Entries follow. Return each line that contains the word "computer".

....

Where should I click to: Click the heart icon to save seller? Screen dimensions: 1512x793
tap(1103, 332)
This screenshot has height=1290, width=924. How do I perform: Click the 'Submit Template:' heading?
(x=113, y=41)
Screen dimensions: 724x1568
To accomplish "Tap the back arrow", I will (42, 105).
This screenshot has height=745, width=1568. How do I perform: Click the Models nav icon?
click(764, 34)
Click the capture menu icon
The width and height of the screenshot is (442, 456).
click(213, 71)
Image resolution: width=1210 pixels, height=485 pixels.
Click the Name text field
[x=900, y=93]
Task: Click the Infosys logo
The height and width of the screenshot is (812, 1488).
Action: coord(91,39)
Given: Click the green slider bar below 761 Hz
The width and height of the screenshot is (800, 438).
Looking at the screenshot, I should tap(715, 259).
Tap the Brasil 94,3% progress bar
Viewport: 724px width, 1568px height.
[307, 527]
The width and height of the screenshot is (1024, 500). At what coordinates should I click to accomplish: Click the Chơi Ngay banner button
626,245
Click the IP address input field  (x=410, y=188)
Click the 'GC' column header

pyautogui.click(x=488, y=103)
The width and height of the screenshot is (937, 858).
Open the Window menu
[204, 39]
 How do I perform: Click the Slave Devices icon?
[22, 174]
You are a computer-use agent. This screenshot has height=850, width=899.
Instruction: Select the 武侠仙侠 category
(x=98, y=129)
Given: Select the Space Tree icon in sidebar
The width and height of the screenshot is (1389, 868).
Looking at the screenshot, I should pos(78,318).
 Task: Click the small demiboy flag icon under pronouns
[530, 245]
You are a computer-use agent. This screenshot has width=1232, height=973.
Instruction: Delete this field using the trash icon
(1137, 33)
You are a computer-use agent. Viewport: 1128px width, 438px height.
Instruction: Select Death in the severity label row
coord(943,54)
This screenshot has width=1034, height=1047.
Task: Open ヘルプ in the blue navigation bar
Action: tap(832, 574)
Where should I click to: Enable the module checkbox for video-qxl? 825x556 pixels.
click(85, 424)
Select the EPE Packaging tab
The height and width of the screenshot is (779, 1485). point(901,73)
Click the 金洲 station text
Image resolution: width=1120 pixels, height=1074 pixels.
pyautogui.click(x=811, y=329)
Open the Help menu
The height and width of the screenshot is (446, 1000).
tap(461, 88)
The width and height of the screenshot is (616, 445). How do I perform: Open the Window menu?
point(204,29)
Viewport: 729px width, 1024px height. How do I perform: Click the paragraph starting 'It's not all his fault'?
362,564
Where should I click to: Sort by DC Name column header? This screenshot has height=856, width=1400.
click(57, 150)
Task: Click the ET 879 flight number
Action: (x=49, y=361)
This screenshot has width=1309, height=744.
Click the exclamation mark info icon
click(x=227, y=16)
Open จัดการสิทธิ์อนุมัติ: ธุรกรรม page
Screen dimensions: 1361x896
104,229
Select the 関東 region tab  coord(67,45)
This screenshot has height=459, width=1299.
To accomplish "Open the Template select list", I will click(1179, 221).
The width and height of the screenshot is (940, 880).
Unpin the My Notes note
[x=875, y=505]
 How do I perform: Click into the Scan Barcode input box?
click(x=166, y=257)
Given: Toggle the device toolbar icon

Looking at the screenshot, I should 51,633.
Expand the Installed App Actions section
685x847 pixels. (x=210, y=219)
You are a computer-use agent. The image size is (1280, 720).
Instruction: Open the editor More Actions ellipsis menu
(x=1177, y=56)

....

_Task answer:_
You are a computer-use agent. This screenshot has height=850, width=899.
You are a computer-use agent. This screenshot has width=1232, height=973.
You are a computer-use agent. Viewport: 1128px width, 438px height.
You are a computer-use agent. The image size is (1280, 720).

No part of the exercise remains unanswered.